- Created by: Aaron Spelling Marcia Basichis David Chisholm
- Starring: Linda Purl Rick Springfield Julie McCullough
- Theme music composer: John Nordstrom
- Composer: Ken Harrison
- Country of origin: United States
- Original language: English
- No. of seasons: 1
- No. of episodes: 22

Production
- Executive producer: Rob Gilmer
- Running time: 45 minutes
- Production company: Spelling Television

Original release
- Network: Syndication
- Release: August 22, 1994 – March 13, 1995

= Robin's Hoods =

American drama television series

Robin's Hoods is an American drama series that aired in first-run syndication from August 22, 1994 to March 13, 1995.

==Overview==
Brett Robin is a prosecutor whose husband is a policeman. After he is killed, she learns he bought a bar and hired five first time offenders to work there as part of their parole. She keeps the bar open and occasionally her five employees take it upon themselves to help her using their criminal skills. In the last few episodes, Purl was frequently absent due to her pregnancy and Rick Springfield was featured as the bar manager Nick Collins.

==Cast==
- Linda Purl as Brett Robin
- Jennifer Campbell as Annie Beckett
- David Gail as Eddie Bartlett
- Mayte Vilán as Maria Alvarez (1994)
- Julie McCullough as Stacey Wright
- Gretchen Palmer as K.T. Parker (1995)
- Claire Yarlett as Mackenzie "Mac" Magnuson
- Rick Springfield as Nick Collins (1995)

● ● ● ●

▶ Work to complete: According to the Robin's Hoods text, what did Brett Robin's husband buy before he was killed?

Data items:
● ● ● ●

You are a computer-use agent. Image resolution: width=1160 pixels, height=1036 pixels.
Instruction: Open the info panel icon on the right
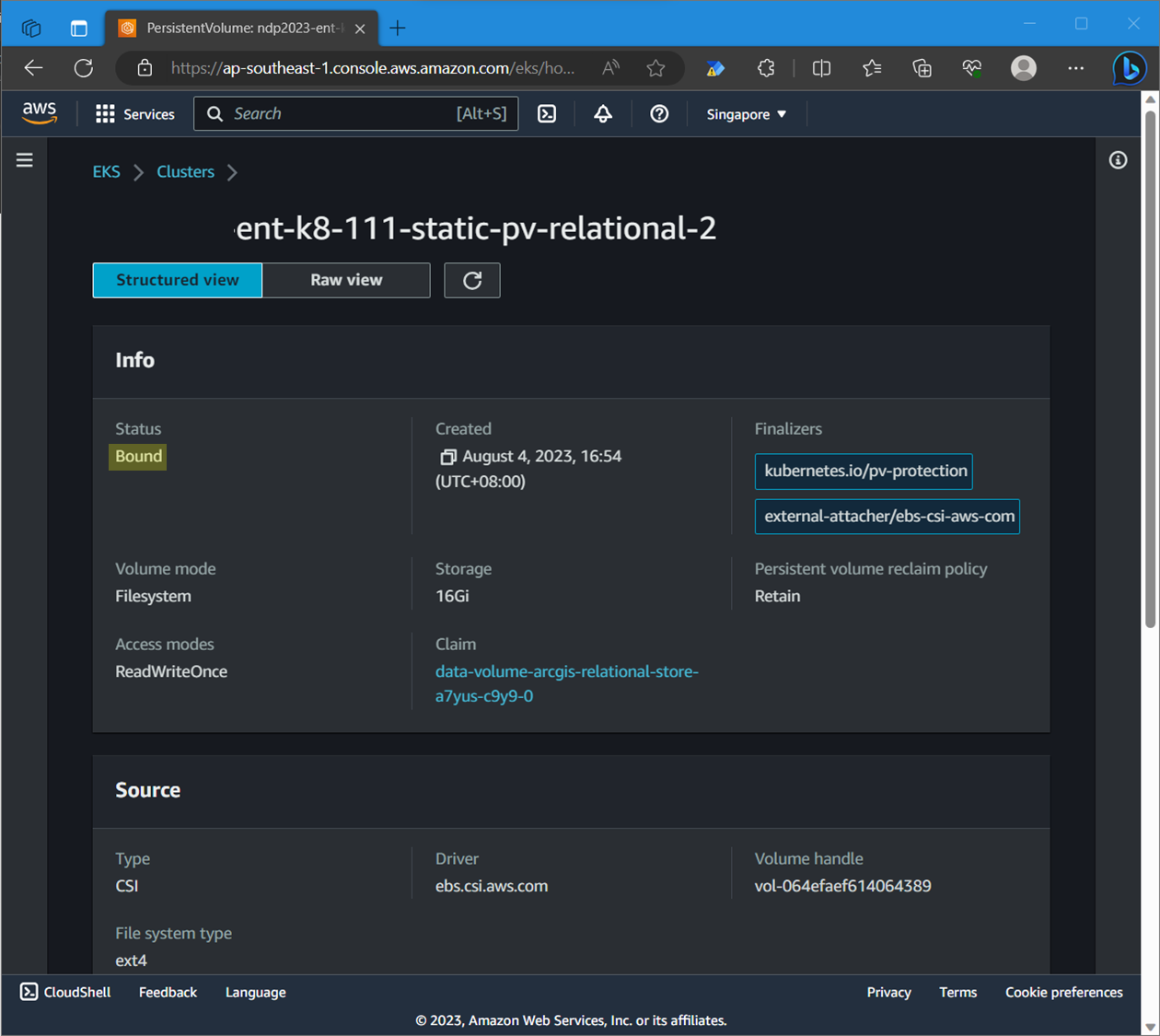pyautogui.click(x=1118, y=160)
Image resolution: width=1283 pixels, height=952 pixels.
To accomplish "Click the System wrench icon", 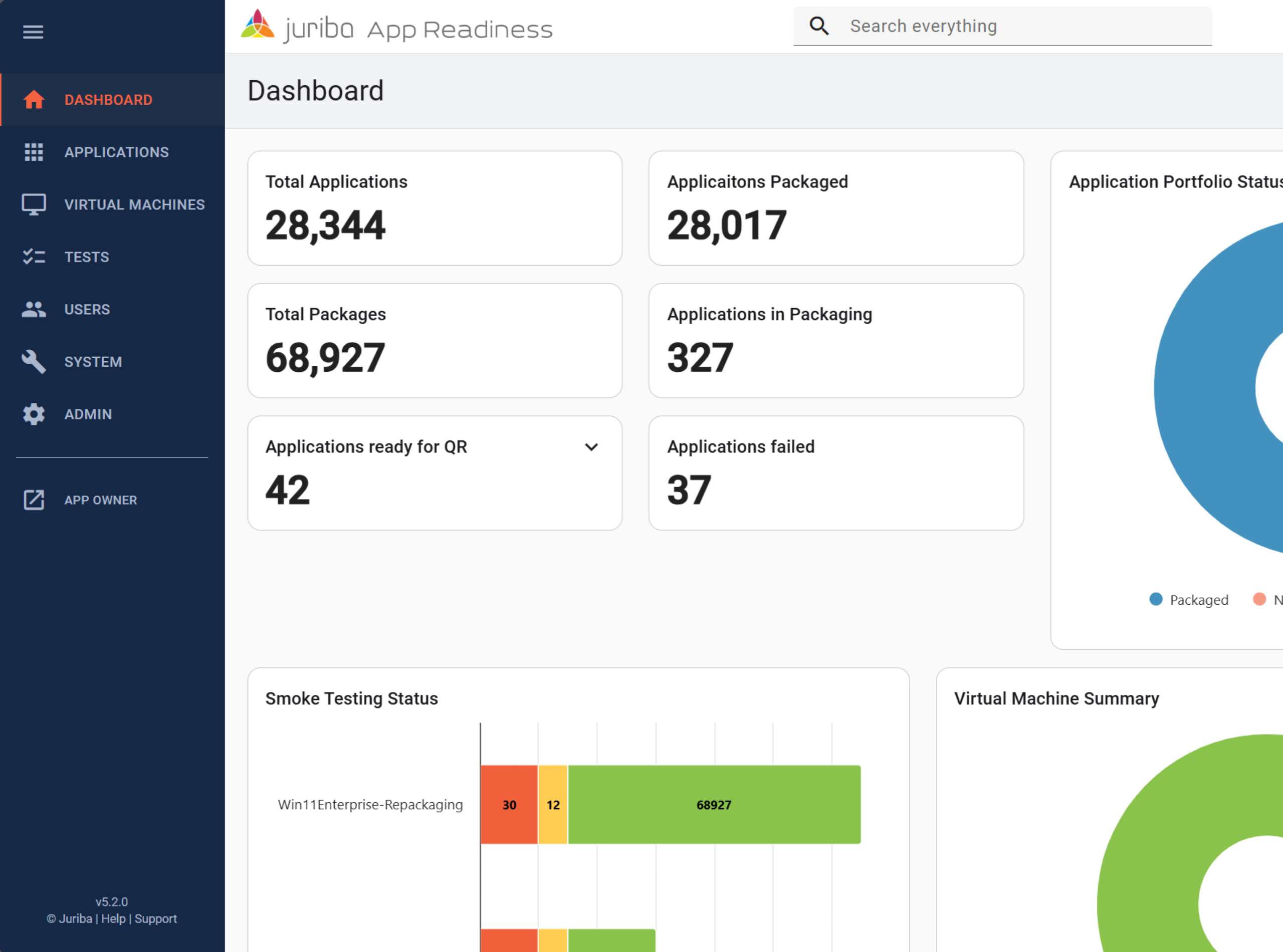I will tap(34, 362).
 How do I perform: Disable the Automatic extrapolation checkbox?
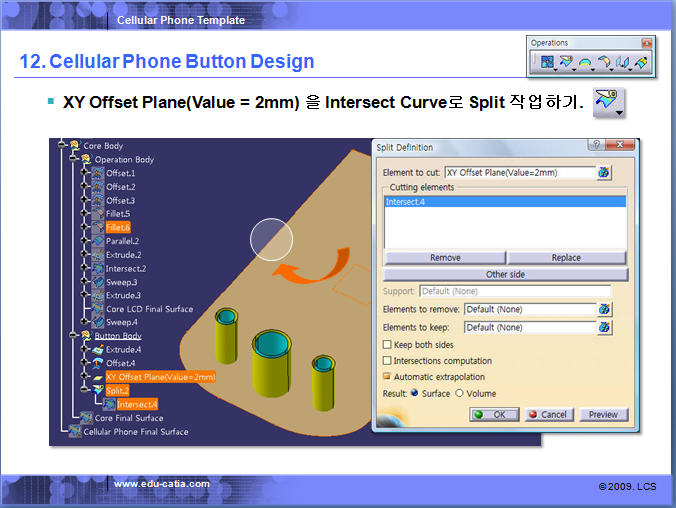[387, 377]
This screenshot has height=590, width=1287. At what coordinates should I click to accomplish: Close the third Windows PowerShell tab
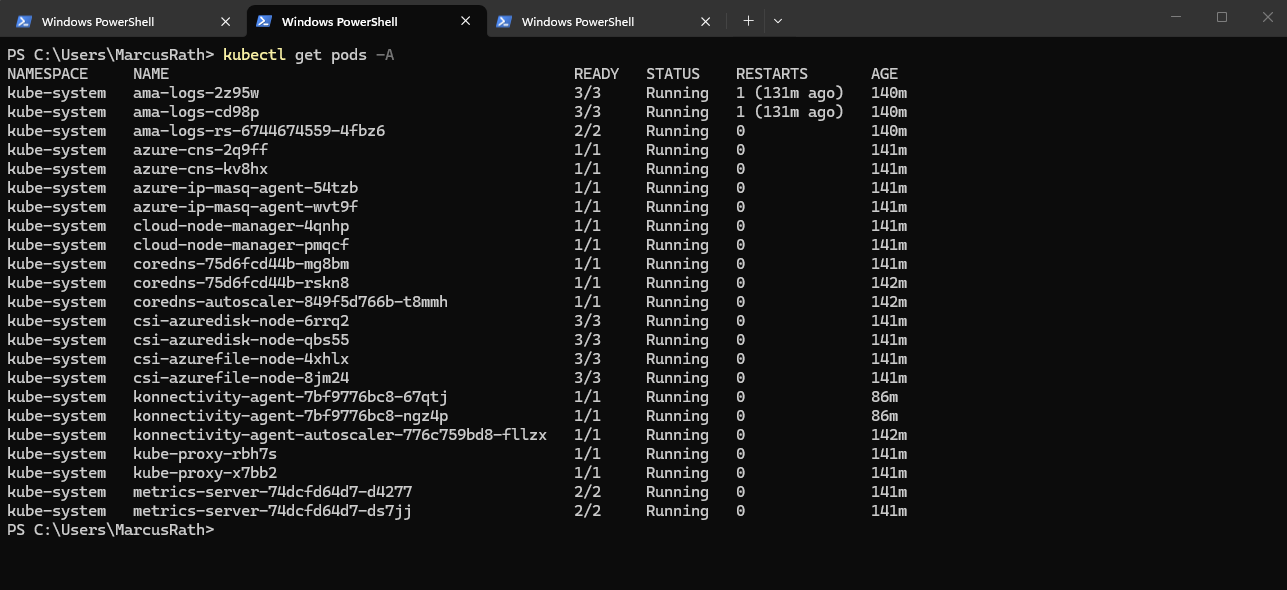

● ● ● ●

▶ Complete response: A bar.